Moreover, before venting negative emotions at black people for not fighting hard enough for your causes, a white, middle to upper class LBGT individual should question how much he/she is dedicating to racial and socioeconomic justice-related causes. If the answer is ‘not very much’, then it may be time to begin self-reflection and to end accusations that African Americans are hypocritical with respect to gay marriage.

The white, gay elite fail to recognize that the fight for gay marriage is not analogous with the black struggle for equality. Gaining the right to marry has no bearing on critical issues concerning racial and socioeconomic hierarchies that disproportionately impact blacks.
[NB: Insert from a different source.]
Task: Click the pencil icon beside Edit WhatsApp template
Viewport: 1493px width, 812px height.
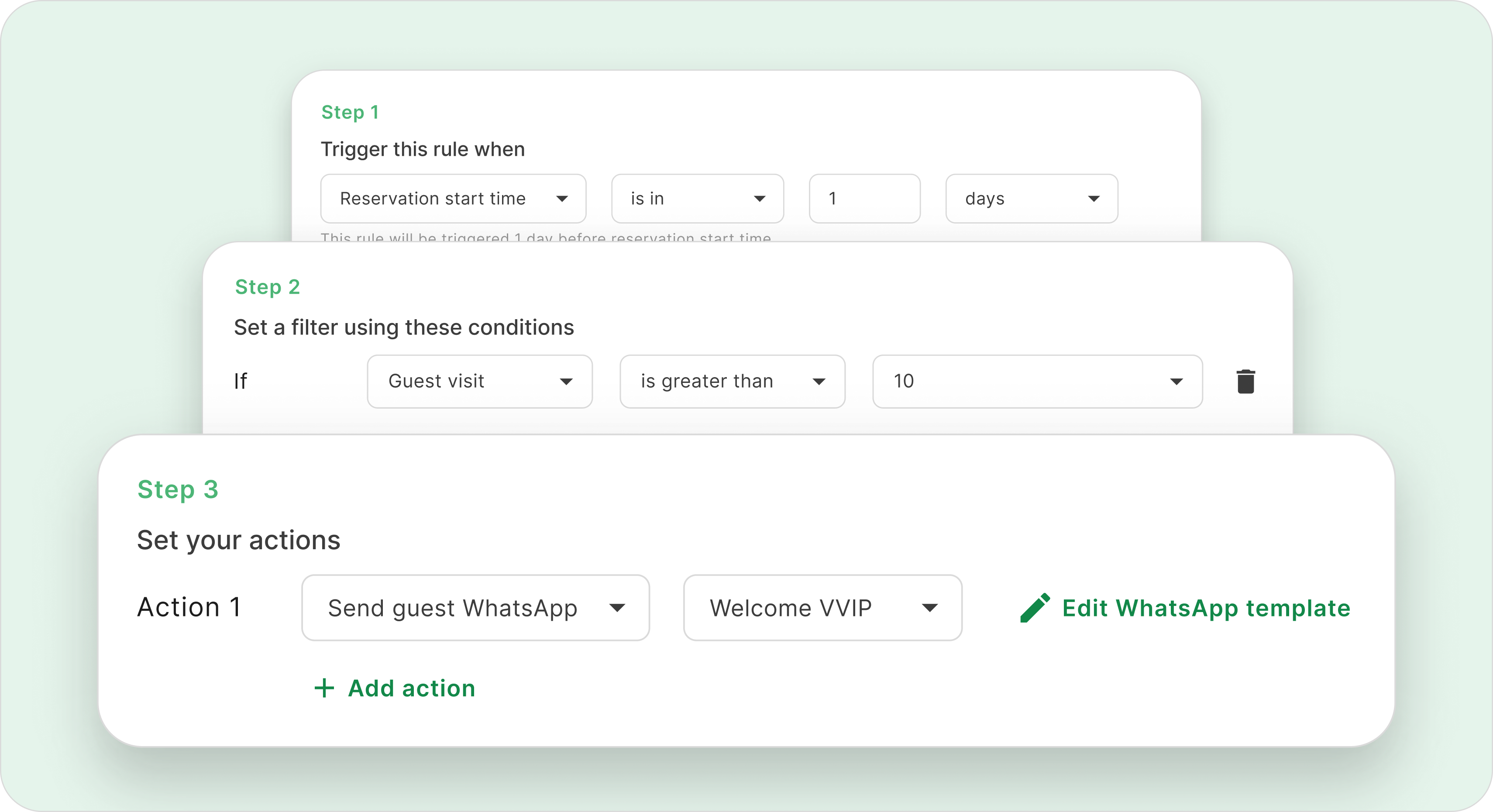Action: pyautogui.click(x=1035, y=607)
For example, the government disproportionately detains, arrests, prosecutes and incarcerates blacks. One in three black males is under some kind of criminal justice supervision, whether on probation, parole, or incarcerated. Blacks have higher rates of poverty, unemployment and are more likely to receive less pay for the same jobs as whites. A disproportionate number of black children are forced to attend substandard schools and thus receive less opportunities for educational advancement. Many African Americans, justifiably, may be more concerned that too many people are living in decrepit housing projects and struggling to find jobs while being ostracized by mainstream society, than they are about the narrow issue of gay marriage.

Furthermore, contrary to the views of white gay “civil rights” activists, gay marriage is a moral and religious issue rather than a civil rights issue. People did not vote yes on 8 because they were intending to strip others of fundamental rights, or to express hatred and bigotry. People voted yes on 8 because the traditional concept of marriage as between a man and woman, ordained by God, has been a cornerstone of the puritan, Judeo-Christian culture that has persisted throughout U.S. history. Blaming blacks for our society’s moral values that stem from deeply engrained religious conservatism is misplaced and inaccurate.


A middle class white lesbian, highly disappointed in my counterparts.